*SOURCE*:

# # # # #

No room for the shiftless here

Life, somebody said, though I cannot remember who, even though I respect his/her wisdom, is mainly involved with ‘shifting’ things; moving items or substances from one place to another.

This applies in virtually every case you can think of. Our work, our travel, and making a move are the obvious ones. Less obvious, but equally valid are food consumption, digestion and excretion – if it goes in, it has to come out, and after it comes out it has to be expedited elsewhere to be disposed of. Yes, our shit must be shifted. Even making love, from intercourse to consummation, to giving birth is essentially about shifting items or substances. OK, graphic enough? But, come to think of it, we even refer to lazy people as being 'shiftless', as in not doing their rightful share of shifting.

Anyway, our weekend was involved with shifting. Shifting Wendy from Victoria to back here full-time (yay!), but also shifting a lot of stuff from Victoria to here. Even though we’d hired a moving van, we also hauled masses of things up in both our cars, which were filled to the gunwhales, or whatever equivalent cars have.

And then, once we got the Victoria stuff here, we also had to shift some stuff that was already in place in our primary residence. Fortunately, I have a dear friend whose soul I utterly love – the physical aspects of her are pretty cute, too – who is opening a half-way house for recovering addicts and was seeking furniture to deck her place out. Great for her and greet for us. We could shift some stuff 'out' to her, and we could then shift 'in' some of the stuff that’s coming here in the next day or so.

# # # # #

*TASKS TO COMPLETE*:
• a. In the blog post about shifting, what kind of place is the author's friend opening?
• b. Translate this sentence from the blog post about shifting into Spanish: "Our work, our travel, and making a move are the obvious ones."
• c. Write the next part of the blog post about shifting, picking up after its final sentence.

*SUPPLIED DATA*:
# # # # #

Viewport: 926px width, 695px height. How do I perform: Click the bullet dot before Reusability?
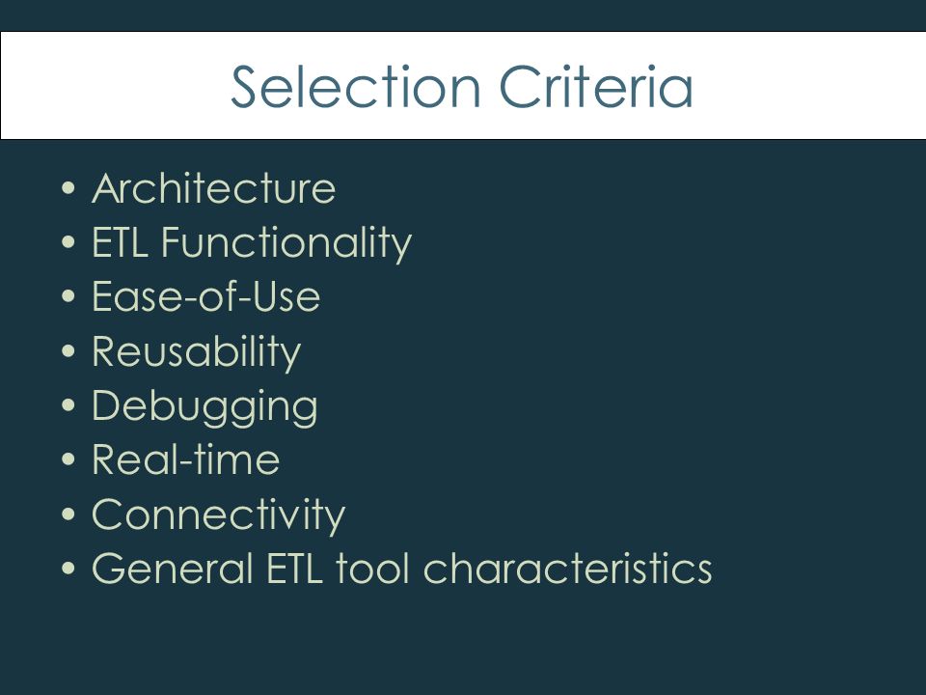68,350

# # # # #

*ANSWERS TO THE TASKS*:
• a. A half-way house for recovering addicts.

• b. Nuestro trabajo, nuestros viajes y las mudanzas son los casos obvios.

• c.
Her taking the stuff brings me to the second aspect of this thesis – the human propensity to hang on to stuff rather than shift it. You’ve all read those stories of elderly hermits who are found dead in some fleabag apartment literally buried in stuff, old newspapers and some such. The point is, if we don’t let things go, such could happen to any of us. We acquire things, use them, and then quite oddly really, grow sentimentally attached to them. They have associations and memories.

I had to deal this when I was giving my things over to my friend.

“Are you sure you won’t miss the table?” Wendy asked me. The table to which she was referring was a teakwood table that we used as our kitchen table. We ate many a meal at it. My second wife, stepdaughter and I ate many a meal at it. For my first wife and I, it was our first piece of decent dining furniture and we got it in 1975. Christ, that’s 33 years.

So, in answer to Wendy’s question, “Yes, I will miss it, in a weird way.”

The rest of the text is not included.